Pte. Gunter’s motorcycle was hit and destroyed, leaving him in the ditch but unscathed. Looking up at a nearby hill he saw slight puffs of smoke and sprinted back to regimental fire control to tell them the location of the enemy guns. “I could run in those days,” Pte. Gunter said. “I could also read a map.” He was intercepted by a British officer who upbraided him for bypassing reporting channels. Luckily, General Howard Graham – who had commanded the Hasty P’s until 1942 and was now Commander of the 1st Canadian Infantry Brigade – was nearby.

“Gunter’s right!” the general snapped. “These guys from the north country know what they’re doing.” Within minutes, Canadian artillery had found Pte. Gunter’s co-ordinates and pulverized the Axis guns. The next day, the spit-and-polish officer apologized to Pte. Gunter. Sixty days later, Field Marshal Bernard Montgomery pinned the Military Medal on the young soldier’s chest. The medal puzzled him: “I was just doing what I was supposed to be doing,” he said. He was all of 22.

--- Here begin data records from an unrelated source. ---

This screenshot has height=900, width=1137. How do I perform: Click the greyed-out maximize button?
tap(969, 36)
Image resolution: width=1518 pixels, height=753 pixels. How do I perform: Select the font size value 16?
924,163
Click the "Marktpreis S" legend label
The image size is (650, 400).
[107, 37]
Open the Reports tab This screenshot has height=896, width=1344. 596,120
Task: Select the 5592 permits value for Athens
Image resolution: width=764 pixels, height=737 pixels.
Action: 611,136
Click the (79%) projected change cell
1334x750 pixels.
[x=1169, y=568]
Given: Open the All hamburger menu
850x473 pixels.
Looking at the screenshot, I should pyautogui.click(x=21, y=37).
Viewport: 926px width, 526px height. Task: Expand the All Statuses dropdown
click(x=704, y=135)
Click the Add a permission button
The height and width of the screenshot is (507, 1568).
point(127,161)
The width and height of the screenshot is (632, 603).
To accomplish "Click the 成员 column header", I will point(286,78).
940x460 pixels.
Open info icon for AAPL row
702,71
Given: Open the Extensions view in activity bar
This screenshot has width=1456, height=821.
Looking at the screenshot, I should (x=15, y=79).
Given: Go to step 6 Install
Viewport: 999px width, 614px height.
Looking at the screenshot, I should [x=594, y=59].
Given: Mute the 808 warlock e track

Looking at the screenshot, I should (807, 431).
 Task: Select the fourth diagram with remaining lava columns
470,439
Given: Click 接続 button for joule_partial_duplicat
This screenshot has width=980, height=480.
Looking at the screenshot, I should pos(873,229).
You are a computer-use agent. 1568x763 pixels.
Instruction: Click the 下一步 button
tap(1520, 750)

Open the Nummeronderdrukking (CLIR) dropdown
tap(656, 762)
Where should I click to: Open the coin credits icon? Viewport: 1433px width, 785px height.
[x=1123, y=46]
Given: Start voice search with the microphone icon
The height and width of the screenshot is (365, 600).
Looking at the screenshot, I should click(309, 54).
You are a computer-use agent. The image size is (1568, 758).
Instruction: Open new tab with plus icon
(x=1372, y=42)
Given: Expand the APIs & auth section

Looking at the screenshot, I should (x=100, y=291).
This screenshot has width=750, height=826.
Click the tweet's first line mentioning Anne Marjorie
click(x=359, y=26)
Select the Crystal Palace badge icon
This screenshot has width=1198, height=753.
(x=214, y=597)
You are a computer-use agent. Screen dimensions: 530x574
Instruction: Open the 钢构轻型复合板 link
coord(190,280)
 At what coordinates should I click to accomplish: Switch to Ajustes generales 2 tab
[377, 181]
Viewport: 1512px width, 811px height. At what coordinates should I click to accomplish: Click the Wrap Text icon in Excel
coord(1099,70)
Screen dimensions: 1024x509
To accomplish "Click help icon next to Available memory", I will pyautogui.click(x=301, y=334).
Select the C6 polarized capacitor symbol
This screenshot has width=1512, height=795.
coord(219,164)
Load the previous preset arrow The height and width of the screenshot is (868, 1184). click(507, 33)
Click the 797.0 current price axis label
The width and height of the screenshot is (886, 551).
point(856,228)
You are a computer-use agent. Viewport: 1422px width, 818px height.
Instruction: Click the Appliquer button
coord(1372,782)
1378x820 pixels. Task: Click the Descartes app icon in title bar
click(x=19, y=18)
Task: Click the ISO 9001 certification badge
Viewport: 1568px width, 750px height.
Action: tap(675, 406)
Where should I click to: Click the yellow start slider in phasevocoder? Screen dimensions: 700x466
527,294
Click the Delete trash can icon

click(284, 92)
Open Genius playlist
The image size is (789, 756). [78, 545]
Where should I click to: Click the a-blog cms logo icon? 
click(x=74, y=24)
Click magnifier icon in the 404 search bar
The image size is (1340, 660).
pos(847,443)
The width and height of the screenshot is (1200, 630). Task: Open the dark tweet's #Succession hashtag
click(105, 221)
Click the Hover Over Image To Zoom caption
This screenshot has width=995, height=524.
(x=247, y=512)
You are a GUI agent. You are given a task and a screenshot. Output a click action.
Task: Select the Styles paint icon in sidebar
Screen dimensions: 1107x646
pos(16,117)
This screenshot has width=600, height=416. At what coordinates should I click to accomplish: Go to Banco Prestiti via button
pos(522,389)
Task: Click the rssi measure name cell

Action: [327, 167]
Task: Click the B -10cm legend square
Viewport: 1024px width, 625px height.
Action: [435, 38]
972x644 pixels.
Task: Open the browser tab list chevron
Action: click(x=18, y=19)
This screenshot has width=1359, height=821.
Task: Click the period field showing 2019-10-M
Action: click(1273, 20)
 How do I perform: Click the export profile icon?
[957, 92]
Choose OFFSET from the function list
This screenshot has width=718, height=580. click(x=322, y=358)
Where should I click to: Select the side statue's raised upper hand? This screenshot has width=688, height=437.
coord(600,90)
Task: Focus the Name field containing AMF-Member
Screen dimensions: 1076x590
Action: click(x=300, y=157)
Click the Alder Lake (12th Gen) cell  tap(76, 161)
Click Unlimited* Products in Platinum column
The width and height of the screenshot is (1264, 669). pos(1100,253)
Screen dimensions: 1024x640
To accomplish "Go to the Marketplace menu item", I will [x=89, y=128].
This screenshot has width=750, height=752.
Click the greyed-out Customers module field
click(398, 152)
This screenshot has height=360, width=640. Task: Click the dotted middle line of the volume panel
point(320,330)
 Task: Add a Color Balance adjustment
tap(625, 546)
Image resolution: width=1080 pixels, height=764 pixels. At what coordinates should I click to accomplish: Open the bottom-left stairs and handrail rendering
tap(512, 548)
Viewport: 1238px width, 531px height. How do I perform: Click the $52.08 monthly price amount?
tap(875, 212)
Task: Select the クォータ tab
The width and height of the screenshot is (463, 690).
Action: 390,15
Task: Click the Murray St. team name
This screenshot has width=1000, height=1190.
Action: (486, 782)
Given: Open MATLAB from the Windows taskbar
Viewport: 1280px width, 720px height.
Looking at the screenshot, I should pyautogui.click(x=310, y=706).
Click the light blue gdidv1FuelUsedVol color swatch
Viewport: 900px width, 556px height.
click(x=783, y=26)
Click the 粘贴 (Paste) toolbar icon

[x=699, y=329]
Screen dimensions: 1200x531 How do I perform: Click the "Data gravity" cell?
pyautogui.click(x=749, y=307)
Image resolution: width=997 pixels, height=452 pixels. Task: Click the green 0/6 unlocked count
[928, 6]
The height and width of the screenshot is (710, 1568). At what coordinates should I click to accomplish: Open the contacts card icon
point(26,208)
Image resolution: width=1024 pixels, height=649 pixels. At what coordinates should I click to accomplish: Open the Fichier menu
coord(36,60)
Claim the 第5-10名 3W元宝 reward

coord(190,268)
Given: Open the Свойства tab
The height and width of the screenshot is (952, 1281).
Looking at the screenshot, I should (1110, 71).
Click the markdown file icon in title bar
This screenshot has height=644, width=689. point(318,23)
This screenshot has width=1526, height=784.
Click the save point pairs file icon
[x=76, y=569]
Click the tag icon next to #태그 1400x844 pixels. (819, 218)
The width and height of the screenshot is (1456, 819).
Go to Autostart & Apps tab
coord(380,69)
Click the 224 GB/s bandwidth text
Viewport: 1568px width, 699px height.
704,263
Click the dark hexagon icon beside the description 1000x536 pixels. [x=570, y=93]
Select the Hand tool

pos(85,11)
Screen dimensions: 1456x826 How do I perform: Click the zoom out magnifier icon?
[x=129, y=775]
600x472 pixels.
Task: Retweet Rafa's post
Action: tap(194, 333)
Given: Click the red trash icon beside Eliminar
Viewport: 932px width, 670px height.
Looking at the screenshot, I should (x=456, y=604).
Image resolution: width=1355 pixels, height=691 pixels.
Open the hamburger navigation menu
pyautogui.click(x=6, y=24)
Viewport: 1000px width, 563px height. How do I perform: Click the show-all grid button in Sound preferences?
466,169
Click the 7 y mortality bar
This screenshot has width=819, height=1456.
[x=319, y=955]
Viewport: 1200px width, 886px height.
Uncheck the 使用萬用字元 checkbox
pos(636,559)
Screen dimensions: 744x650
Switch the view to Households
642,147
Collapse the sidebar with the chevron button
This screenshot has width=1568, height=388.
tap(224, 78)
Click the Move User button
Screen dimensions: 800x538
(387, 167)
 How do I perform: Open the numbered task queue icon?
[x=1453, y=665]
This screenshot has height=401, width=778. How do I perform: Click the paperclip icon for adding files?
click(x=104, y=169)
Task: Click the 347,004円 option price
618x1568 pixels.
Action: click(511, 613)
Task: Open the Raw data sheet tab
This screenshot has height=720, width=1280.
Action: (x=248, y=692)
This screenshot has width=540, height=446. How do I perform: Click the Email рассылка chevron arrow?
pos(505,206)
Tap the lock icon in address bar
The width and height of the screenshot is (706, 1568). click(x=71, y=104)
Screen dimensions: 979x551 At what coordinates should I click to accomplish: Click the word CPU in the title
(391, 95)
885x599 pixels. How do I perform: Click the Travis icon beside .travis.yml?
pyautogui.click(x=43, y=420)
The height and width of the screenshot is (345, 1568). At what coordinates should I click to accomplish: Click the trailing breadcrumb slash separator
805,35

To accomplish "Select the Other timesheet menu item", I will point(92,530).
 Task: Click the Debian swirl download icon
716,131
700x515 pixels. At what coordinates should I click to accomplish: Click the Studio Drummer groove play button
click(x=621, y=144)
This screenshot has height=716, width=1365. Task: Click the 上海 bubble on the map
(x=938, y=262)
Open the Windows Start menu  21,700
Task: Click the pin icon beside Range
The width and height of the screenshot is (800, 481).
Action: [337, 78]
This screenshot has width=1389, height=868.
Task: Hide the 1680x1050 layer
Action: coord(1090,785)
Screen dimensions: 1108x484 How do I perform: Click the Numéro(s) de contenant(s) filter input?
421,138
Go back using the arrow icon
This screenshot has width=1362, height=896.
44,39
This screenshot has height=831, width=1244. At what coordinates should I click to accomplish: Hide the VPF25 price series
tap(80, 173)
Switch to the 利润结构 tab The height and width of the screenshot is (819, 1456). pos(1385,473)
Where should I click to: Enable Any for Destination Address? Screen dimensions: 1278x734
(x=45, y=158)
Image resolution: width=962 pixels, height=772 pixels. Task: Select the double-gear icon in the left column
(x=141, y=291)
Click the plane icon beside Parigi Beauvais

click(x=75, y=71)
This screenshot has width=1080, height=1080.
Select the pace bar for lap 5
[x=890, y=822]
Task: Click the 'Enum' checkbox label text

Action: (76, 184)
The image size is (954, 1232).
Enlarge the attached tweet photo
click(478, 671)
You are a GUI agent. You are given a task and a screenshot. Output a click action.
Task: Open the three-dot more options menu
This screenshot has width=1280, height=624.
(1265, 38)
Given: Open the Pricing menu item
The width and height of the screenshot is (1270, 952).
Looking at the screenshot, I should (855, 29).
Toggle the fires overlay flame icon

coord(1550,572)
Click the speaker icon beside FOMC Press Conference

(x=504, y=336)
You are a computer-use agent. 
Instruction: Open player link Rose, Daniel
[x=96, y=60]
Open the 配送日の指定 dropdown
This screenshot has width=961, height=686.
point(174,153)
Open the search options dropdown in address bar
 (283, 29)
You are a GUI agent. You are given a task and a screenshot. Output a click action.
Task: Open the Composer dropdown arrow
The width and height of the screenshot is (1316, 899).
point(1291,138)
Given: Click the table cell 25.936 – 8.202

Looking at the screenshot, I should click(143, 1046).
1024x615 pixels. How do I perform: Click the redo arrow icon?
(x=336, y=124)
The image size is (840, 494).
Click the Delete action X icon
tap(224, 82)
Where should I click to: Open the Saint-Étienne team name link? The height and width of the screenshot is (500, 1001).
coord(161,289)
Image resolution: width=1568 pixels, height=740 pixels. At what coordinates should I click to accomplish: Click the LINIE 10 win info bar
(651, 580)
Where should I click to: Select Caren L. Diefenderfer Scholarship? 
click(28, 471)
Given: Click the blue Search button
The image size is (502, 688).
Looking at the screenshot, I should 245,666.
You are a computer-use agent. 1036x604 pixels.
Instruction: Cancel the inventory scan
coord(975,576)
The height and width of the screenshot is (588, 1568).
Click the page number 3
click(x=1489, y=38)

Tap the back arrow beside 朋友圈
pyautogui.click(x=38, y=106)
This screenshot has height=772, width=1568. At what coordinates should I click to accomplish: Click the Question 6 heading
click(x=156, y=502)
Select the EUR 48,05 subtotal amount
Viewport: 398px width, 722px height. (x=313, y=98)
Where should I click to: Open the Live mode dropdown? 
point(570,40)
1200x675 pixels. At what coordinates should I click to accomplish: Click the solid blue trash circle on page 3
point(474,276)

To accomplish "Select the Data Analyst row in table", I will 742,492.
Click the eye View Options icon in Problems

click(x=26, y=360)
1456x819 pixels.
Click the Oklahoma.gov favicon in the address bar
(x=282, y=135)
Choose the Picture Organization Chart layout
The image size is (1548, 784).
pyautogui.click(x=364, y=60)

With Sicily pacified, the regiment crossed to Italy and cut north; but as the autumn of 1943 advanced, the weather got ugly. Canadians think of “sunny Italy,” but Naples is at Toronto’s latitude and winter in both countries can be brutal. In early December, 1943, Pte. Gunter’s regiment came to the steep-walled, heavily defended valley of the Moro River, beyond which lay the Adriatic port of Ortona. At the cost of hundreds dead and wounded, the Hasty P’s and their colleagues punched through the German salient and opened the way to the port.

Ortona has acquired near-mythic status. It is like a Second World War Vimy: a critical victory won wholly by Canucks. In December, 1943, Pte. Gunter’s regiment secured the flanks of the Vancouver-based Seaforth Highlanders of Canada and the Loyal Edmonton Regiment as they booted the 9th German Paratroops out of a supposedly impregnable position. “We retire undefeated,” a German officer diarized in Ortona in January, 1944. No one told him that victorious troops do not retire.

At this time a Canadian captain strode down a line of infantry inspecting soldiers’ faces. “Him!” the captain said, indicating Pte. Gunter. The officer was the war artist Charles Comfort; his watercolour of Private I.J. Gunter is archived at the Canadian War Museum. In it, Ivan’s face shines like a blade.

By spring of 1944, the Allies had achieved their southern strategic objectives, forcing Italy’s capitulation and tying up more than a dozen German divisions. June 6 brought the Normandy invasion and Pte. Gunter was reassigned to the Netherlands. In the northern war, fought in fields as cold and desolate as those in Italy, the Hasty P’s again distinguished themselves.

On April 14, 1945, Pte. Gunter and his colleagues came under fire. After several couriers could not pass a crossroads onto which German defenders had zeroed their machine guns, Pte. Gunter volunteered to try. He wore a cloth cap with a metal badge because it was more dashing than a steel helmet. At the crossroads, a 10 mm slug struck the cap badge and ricocheted, cutting a groove in Pte. Gunter’s skull. There was no blood; the bullet had cauterized the wound. That ended Pte. Gunter’s war. In July of that year, he was decorated by King George VI for bravery in the field. “The Germans didn’t hurt him,” his wife said later. “They just shot him in the head.”

In 1946, Pte. Gunter brought his English war bride, Irene Crisp, back to Coe Hill. It was culture shock: from a world metropolis to a hamlet. He worked as a hard-rock miner; felled timber; was the Coe Hill postmaster; and coached kids’ sports. He and Irene had three children, six grandchildren, and 14 great-grandchildren. She died in 2011, at the age of 88. Mr. Gunter drove a car until his 94th year and at his 95th birthday party sat smiling as toddlers scaled him, hugged him and boiled around his feet. He contracted pneumonia in March of this year and died on May 28. His ashes were set beside those of his wife in the Coe Hill United Church Cemetery on June 2. It was their 72nd wedding anniversary.

With Ivan Gunter’s approval, Bill Atkinson married Mr. Gunter’s niece in 1986.